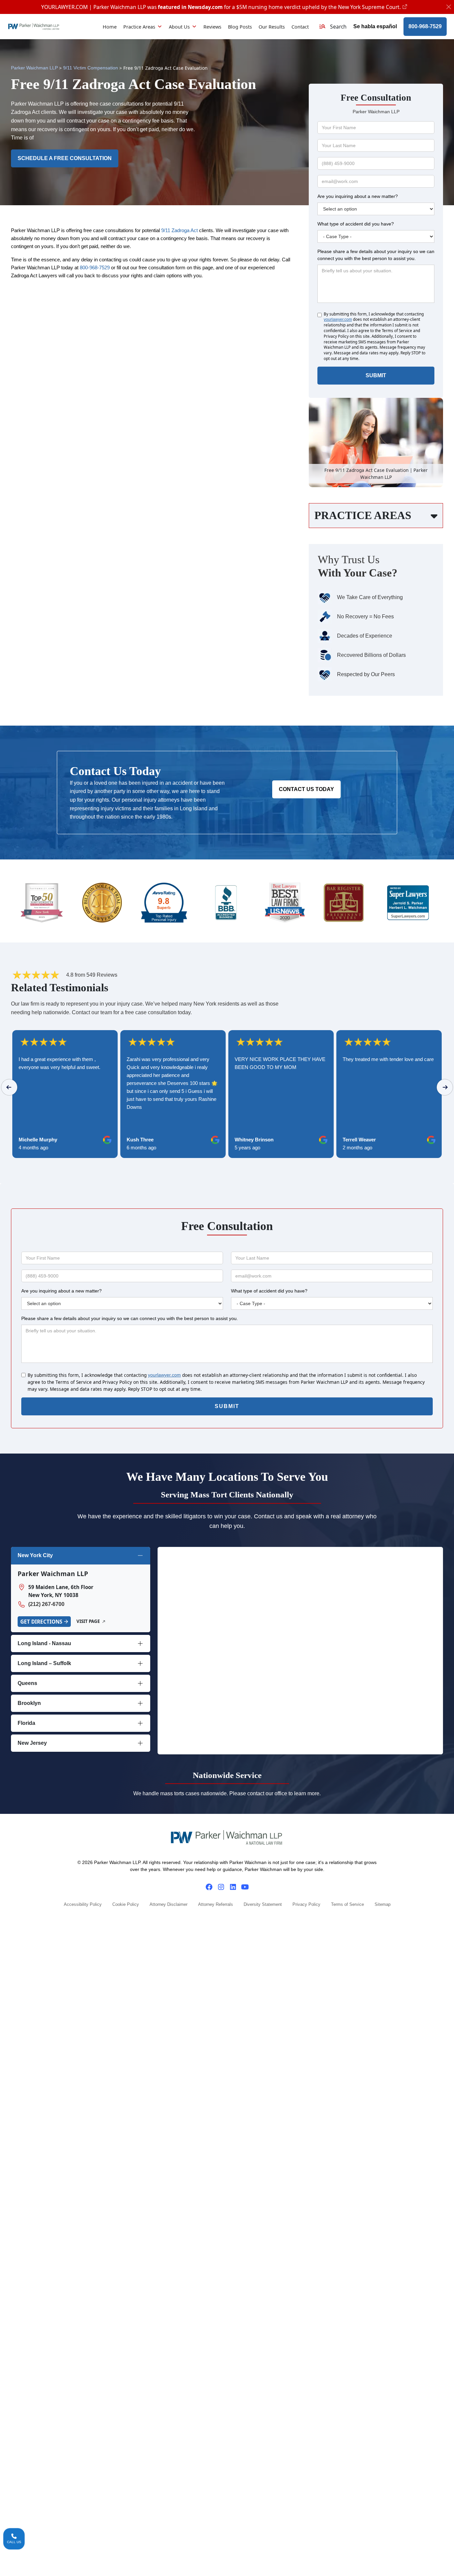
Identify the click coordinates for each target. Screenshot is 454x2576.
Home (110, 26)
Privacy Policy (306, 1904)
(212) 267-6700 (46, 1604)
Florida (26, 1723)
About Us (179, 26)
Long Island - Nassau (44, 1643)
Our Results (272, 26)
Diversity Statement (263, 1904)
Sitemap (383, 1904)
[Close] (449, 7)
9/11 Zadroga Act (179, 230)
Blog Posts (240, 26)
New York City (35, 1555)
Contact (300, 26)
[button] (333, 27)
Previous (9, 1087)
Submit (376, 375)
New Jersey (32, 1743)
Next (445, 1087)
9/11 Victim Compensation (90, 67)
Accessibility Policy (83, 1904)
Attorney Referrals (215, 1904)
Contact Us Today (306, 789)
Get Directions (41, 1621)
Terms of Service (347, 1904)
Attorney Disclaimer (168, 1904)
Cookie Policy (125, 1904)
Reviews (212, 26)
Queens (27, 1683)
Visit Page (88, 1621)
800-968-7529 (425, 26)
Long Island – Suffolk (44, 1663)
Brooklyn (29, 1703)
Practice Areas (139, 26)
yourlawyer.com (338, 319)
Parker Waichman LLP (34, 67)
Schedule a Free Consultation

____

### [Aim of the task]
Print the records verbatim, without pictures.

### [The completed task]
Identify the click coordinates for each target. Screenshot is 454x2576.
Home (110, 26)
Privacy Policy (306, 1904)
(212) 267-6700 (46, 1604)
Florida (26, 1723)
About Us (179, 26)
Long Island - Nassau (44, 1643)
Our Results (272, 26)
Diversity Statement (263, 1904)
Sitemap (383, 1904)
[Close] (449, 7)
9/11 Zadroga Act (179, 230)
Blog Posts (240, 26)
New York City (35, 1555)
Contact (300, 26)
[button] (333, 27)
Previous (9, 1087)
Submit (376, 375)
New Jersey (32, 1743)
Next (445, 1087)
9/11 Victim Compensation (90, 67)
Accessibility Policy (83, 1904)
Attorney Referrals (215, 1904)
Contact Us Today (306, 789)
Get Directions (41, 1621)
Terms of Service (347, 1904)
Attorney Disclaimer (168, 1904)
Cookie Policy (125, 1904)
Reviews (212, 26)
Queens (27, 1683)
Visit Page (88, 1621)
800-968-7529 (425, 26)
Long Island – Suffolk (44, 1663)
Brooklyn (29, 1703)
Practice Areas (139, 26)
yourlawyer.com (338, 319)
Parker Waichman LLP (34, 67)
Schedule a Free Consultation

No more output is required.